(Saved entries)
>>>>>

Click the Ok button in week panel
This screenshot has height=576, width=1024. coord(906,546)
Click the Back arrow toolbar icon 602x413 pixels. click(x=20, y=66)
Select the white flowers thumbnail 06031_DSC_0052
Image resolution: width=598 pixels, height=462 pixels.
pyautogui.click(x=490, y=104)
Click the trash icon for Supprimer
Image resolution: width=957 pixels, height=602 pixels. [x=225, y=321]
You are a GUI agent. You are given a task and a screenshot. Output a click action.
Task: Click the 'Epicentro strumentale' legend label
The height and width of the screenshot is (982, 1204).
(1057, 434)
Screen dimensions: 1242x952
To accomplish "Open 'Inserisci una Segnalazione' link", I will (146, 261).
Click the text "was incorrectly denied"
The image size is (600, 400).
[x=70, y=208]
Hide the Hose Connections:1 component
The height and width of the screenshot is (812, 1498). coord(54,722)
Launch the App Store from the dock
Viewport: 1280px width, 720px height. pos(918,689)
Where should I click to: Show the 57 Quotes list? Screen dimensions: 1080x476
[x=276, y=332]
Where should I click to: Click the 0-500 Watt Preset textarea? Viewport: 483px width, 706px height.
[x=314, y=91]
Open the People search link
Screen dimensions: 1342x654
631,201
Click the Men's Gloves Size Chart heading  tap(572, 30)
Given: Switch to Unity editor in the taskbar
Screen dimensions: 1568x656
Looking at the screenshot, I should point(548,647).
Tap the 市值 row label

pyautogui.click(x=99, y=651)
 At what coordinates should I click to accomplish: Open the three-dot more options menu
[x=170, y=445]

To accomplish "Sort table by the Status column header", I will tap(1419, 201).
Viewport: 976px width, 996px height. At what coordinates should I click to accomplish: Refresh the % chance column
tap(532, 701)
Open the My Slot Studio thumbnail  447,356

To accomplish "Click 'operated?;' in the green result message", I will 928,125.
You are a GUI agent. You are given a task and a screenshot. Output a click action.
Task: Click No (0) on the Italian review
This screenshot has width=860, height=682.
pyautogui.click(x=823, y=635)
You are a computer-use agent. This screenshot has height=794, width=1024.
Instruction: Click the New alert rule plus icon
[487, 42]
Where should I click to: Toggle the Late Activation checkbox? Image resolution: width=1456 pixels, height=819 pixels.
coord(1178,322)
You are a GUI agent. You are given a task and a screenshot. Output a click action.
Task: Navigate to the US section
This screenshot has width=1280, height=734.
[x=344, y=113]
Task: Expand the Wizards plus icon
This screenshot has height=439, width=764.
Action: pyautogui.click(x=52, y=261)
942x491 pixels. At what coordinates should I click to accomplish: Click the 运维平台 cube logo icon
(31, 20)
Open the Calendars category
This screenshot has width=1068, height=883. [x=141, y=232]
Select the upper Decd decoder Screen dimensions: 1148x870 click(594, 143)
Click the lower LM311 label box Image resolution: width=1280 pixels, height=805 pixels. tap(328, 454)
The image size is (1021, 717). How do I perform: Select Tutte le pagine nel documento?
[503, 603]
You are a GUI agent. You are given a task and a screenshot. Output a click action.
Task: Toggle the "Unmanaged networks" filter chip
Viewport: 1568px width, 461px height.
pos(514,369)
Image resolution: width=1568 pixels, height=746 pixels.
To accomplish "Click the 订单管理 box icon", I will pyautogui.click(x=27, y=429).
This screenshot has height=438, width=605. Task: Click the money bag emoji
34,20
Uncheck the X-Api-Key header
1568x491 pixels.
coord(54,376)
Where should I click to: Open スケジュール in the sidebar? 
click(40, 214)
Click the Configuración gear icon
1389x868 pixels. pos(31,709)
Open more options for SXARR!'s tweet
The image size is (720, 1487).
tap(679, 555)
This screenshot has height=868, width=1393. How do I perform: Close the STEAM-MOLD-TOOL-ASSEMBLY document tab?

<<<<<

Every entry must be retyped in full, exactly as given.

Click the Ok button in week panel
This screenshot has height=576, width=1024. coord(906,546)
Click the Back arrow toolbar icon 602x413 pixels. click(x=20, y=66)
Select the white flowers thumbnail 06031_DSC_0052
Image resolution: width=598 pixels, height=462 pixels.
pyautogui.click(x=490, y=104)
Click the trash icon for Supprimer
Image resolution: width=957 pixels, height=602 pixels. [x=225, y=321]
You are a GUI agent. You are given a task and a screenshot. Output a click action.
Task: Click the 'Epicentro strumentale' legend label
The height and width of the screenshot is (982, 1204).
(1057, 434)
Screen dimensions: 1242x952
To accomplish "Open 'Inserisci una Segnalazione' link", I will (146, 261).
Click the text "was incorrectly denied"
The image size is (600, 400).
[x=70, y=208]
Hide the Hose Connections:1 component
The height and width of the screenshot is (812, 1498). coord(54,722)
Launch the App Store from the dock
Viewport: 1280px width, 720px height. pos(918,689)
Where should I click to: Show the 57 Quotes list? Screen dimensions: 1080x476
[x=276, y=332]
Where should I click to: Click the 0-500 Watt Preset textarea? Viewport: 483px width, 706px height.
[x=314, y=91]
Open the People search link
Screen dimensions: 1342x654
631,201
Click the Men's Gloves Size Chart heading  tap(572, 30)
Given: Switch to Unity editor in the taskbar
Screen dimensions: 1568x656
Looking at the screenshot, I should point(548,647).
Tap the 市值 row label

pyautogui.click(x=99, y=651)
 At what coordinates should I click to accomplish: Open the three-dot more options menu
[x=170, y=445]

To accomplish "Sort table by the Status column header", I will tap(1419, 201).
Viewport: 976px width, 996px height. At what coordinates should I click to accomplish: Refresh the % chance column
tap(532, 701)
Open the My Slot Studio thumbnail  447,356

To accomplish "Click 'operated?;' in the green result message", I will 928,125.
You are a GUI agent. You are given a task and a screenshot. Output a click action.
Task: Click No (0) on the Italian review
This screenshot has width=860, height=682.
pyautogui.click(x=823, y=635)
You are a computer-use agent. This screenshot has height=794, width=1024.
Instruction: Click the New alert rule plus icon
[487, 42]
Where should I click to: Toggle the Late Activation checkbox? Image resolution: width=1456 pixels, height=819 pixels.
coord(1178,322)
You are a GUI agent. You are given a task and a screenshot. Output a click action.
Task: Navigate to the US section
This screenshot has width=1280, height=734.
[x=344, y=113]
Task: Expand the Wizards plus icon
This screenshot has height=439, width=764.
Action: pyautogui.click(x=52, y=261)
942x491 pixels. At what coordinates should I click to accomplish: Click the 运维平台 cube logo icon
(31, 20)
Open the Calendars category
This screenshot has width=1068, height=883. [x=141, y=232]
Select the upper Decd decoder Screen dimensions: 1148x870 click(594, 143)
Click the lower LM311 label box Image resolution: width=1280 pixels, height=805 pixels. tap(328, 454)
The image size is (1021, 717). How do I perform: Select Tutte le pagine nel documento?
[503, 603]
You are a GUI agent. You are given a task and a screenshot. Output a click action.
Task: Toggle the "Unmanaged networks" filter chip
Viewport: 1568px width, 461px height.
pos(514,369)
Image resolution: width=1568 pixels, height=746 pixels.
To accomplish "Click the 订单管理 box icon", I will pyautogui.click(x=27, y=429).
This screenshot has height=438, width=605. Task: Click the money bag emoji
34,20
Uncheck the X-Api-Key header
1568x491 pixels.
coord(54,376)
Where should I click to: Open スケジュール in the sidebar? 
click(40, 214)
Click the Configuración gear icon
1389x868 pixels. pos(31,709)
Open more options for SXARR!'s tweet
The image size is (720, 1487).
tap(679, 555)
This screenshot has height=868, width=1393. How do I perform: Close the STEAM-MOLD-TOOL-ASSEMBLY document tab?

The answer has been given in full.